DHL Global Forwarding has launched the GoGreen Carbon Dashboard, a service for its freight customers to track carbon emissions in their supply chain.
The system records carbon emissions coming from both DHL and third party sources, in an effort to provide users with a single carbon measurement platform, the freight firm says.
DHL says that the dashboard uses a “internationally recognized public standard” to calculate carbon emissions and treats CO2 as an integrated business parameter, putting it into relation with other supply chain parameters such as volume shipped, product density and trade lane efficiency.
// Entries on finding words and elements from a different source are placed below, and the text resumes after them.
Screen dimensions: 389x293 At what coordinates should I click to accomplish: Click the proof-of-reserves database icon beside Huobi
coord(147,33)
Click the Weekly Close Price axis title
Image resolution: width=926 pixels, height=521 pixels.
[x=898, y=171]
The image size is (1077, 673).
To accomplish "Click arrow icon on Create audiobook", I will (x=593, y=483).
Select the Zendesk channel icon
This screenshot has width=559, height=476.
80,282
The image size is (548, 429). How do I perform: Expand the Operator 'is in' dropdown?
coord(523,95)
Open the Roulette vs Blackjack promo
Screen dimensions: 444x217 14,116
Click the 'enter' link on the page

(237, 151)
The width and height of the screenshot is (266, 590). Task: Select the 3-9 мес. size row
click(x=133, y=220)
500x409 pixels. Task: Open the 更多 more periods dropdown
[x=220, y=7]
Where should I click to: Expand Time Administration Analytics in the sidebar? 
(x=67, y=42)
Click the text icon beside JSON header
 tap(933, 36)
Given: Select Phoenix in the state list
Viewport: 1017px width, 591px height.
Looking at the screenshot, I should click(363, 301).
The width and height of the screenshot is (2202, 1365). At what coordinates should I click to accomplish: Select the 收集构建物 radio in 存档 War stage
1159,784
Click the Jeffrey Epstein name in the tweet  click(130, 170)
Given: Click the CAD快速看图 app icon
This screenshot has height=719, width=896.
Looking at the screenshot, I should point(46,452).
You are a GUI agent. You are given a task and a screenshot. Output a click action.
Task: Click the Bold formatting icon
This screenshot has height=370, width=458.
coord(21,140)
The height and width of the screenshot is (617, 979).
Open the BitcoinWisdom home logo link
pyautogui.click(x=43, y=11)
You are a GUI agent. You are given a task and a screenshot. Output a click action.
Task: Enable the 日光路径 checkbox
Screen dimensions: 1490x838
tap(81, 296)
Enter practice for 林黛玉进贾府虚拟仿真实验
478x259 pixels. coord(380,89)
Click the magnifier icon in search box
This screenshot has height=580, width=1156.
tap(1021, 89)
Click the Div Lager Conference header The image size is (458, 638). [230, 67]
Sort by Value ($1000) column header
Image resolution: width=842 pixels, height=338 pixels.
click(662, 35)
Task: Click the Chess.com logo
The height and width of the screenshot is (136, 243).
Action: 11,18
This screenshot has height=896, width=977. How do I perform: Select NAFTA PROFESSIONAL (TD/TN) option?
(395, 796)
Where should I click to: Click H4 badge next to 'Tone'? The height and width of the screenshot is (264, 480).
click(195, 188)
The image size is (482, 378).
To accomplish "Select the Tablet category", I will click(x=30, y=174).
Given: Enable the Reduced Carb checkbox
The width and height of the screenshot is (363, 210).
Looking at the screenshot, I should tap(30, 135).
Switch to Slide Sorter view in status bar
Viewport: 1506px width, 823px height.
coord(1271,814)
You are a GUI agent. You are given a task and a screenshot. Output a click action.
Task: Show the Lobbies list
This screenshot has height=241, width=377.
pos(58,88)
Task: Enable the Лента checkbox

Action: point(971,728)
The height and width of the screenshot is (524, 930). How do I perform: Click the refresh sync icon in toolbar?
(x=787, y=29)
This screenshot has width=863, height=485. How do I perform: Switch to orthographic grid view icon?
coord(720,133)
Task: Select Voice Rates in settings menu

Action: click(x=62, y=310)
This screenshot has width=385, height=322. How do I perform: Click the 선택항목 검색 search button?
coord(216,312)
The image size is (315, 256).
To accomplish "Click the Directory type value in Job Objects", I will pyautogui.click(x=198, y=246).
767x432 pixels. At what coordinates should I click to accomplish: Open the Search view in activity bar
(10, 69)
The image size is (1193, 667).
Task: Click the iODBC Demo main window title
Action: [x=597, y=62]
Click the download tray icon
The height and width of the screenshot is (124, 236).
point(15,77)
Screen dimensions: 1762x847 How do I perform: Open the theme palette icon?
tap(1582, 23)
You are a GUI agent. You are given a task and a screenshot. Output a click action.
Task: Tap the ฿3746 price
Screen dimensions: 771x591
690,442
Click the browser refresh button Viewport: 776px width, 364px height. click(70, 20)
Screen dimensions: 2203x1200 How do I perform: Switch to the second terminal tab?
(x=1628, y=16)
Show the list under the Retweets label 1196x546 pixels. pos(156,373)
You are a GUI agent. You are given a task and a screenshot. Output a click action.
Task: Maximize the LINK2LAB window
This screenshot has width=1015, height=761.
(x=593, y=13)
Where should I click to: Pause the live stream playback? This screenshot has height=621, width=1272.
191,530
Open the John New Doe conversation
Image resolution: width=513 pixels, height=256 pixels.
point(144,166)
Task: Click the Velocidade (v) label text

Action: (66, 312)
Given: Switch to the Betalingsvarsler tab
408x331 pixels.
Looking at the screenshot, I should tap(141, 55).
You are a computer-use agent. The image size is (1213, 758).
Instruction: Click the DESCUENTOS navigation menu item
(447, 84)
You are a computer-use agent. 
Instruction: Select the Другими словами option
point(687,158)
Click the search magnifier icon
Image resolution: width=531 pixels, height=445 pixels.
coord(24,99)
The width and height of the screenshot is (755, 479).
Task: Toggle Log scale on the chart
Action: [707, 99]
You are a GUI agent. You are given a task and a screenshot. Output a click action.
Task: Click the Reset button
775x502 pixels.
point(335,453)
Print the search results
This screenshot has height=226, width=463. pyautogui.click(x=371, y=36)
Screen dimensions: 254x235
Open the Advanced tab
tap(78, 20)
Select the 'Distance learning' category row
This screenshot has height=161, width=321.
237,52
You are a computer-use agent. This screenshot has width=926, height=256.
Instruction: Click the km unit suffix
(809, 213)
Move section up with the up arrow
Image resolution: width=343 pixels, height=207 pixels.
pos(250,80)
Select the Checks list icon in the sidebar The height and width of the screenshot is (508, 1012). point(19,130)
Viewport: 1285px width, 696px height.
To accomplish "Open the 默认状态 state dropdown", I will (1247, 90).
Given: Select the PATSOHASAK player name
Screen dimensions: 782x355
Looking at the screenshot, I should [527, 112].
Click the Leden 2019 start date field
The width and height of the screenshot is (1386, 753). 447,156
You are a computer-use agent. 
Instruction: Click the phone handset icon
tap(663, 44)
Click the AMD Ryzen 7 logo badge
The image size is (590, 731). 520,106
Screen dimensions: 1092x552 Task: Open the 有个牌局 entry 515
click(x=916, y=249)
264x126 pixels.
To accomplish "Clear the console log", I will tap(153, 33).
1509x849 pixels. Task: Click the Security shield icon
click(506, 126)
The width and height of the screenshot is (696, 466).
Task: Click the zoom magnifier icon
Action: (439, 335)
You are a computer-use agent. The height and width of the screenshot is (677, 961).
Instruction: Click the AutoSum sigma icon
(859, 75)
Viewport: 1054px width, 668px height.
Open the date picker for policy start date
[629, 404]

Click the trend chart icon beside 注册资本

The dashboard also enables customers to dry run various carbon reduction scenarios using real data (pictured) and explore the effectiveness of different options for carbon reduction, DHL says. The Carbon Dashboard’s CO2 mapping is web-based and available instantly.
“Up to 50 percent of the carbon footprint of a product comes from the supply chain,” vice president of green strategy Kathrin Brost said. “DHL Global Forwarding, Freight now offers its customers a best-in-class tool to gain transparency on the carbon efficiency within their supply chain. In the future, carbon will become a global currency and DHL makes it easy for companies to integrate it in their balance sheet.”
DHL is committed to improving its carbon efficiency by 10 percent by 2012 and by 30 percent by 2020, against a 2007 base.
As a part of this commitment, in April the freight firm announced that it was introducing 30 electric vans and 50 hybrid trucks to its Manhattan fleet in an initiative that it said will cut CO2 emissions by over 50 percent, compared to traditional vans and trucks. The vehicles should all hit the streets by September 2011.
Both types of vehicles will be manufactured in the U.S. by Azure Dynamics and will use Ford chassis. DHL’s existing Ford E450s will be converted into hybrids, improving fuel economy by up to 40 percent while reducing emissions by about 30 percent, DHL said.